RSS

gRPC-Rust Client API Evolution (pt. 1/2)

PART 1

The following is a detailed explanation of the background behind the new gRPC-Rust client API. It covers the process I went through while designing it, alternatives considered, trade-offs, and advantages of the final design. If you are only interested in the result itself, please feel free to skip straight to our documentation instead.

Background: gRPC, Tonic, and Tower

gRPC is a high performance Remote Procedure Call (RPC) framework. If you aren’t already familiar with gRPC, please see our introduction.

Tonic is an implementation of the gRPC protocol for the Rust programming language. It is widely used and very popular, with over 12k stars on github. Tonic is designed to be part of the Tower ecosystem, which is a framework that attempts to unify all networking client and service APIs, allowing easy introduction of common middleware for your application.

The gRPC-Rust project was started as an effort to bring all the advanced gRPC features missing from Tonic to the Rust community, like integrated health checking and retries, as well as performance-boosting strategies like zero-copy and arena optimizations.

Obvious Starting Point: Keep the Tonic API?

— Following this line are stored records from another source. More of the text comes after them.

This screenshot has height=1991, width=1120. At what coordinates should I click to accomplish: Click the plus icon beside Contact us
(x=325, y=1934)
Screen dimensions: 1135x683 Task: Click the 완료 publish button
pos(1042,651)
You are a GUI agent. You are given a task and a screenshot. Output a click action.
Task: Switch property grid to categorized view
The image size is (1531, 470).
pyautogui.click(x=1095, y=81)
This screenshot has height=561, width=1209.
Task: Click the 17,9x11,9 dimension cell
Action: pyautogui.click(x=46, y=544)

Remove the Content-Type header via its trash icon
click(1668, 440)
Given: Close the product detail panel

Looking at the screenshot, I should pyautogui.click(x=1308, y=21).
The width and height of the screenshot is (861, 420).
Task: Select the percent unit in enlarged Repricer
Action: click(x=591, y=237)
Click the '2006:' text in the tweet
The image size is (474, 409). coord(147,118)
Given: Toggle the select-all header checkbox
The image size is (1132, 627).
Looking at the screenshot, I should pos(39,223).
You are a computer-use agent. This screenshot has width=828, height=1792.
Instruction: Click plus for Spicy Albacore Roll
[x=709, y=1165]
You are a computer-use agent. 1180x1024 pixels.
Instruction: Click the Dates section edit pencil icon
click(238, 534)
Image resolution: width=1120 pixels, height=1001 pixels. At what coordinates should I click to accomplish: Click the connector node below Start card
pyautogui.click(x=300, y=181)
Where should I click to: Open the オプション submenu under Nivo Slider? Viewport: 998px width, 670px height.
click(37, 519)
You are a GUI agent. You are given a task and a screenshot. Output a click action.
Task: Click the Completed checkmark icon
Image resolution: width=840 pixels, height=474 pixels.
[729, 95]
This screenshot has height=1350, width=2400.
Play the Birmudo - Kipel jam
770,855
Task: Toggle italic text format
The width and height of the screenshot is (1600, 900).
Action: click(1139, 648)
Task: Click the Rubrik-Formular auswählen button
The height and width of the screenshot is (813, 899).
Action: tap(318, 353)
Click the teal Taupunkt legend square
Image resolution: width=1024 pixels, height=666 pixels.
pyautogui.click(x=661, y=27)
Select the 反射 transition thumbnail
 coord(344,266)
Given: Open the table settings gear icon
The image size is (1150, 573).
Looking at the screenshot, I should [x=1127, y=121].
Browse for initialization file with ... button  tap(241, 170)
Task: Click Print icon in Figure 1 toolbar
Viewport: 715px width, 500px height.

Tonic is already used by a large number of Rust users, so my initial thought was that it would be great if we could re-use its API. Here’s a quick sample of the current Tonic client-side API:

// Simple unary call (one request, one response):
let response = client
    .get_feature(Request::new(Point { latitude: 409146138, longitude: -746188906,}))
    .await?;

// Bidirectional streaming (many requests and responses in parallel:
let outbound = async_stream::stream! { /* request stream generator */ };
let response = client.route_chat(Request::new(outbound)).await?;
let mut inbound = response.into_inner();

while let Some(note) = inbound.message().await? { /* process responses */ }

When analyzing this more closely, I discovered several issues and limitations:

  • Abstraction Leak: Tonic exposes lower-level HTTP/2 primitives (e.g. GrpcService::ResponseBody is http_body::Body). gRPC applications should not assume that gRPC is using HTTP/2 as a transport to enable the use of other transports (e.g. QUIC) in the future.
  • Unstable Dependency: Tonic builds on Stream from futures_stream (via tokio_stream). These crates are unstable, and we want to be able to have a stable release of gRPC-Rust before they are stabilized.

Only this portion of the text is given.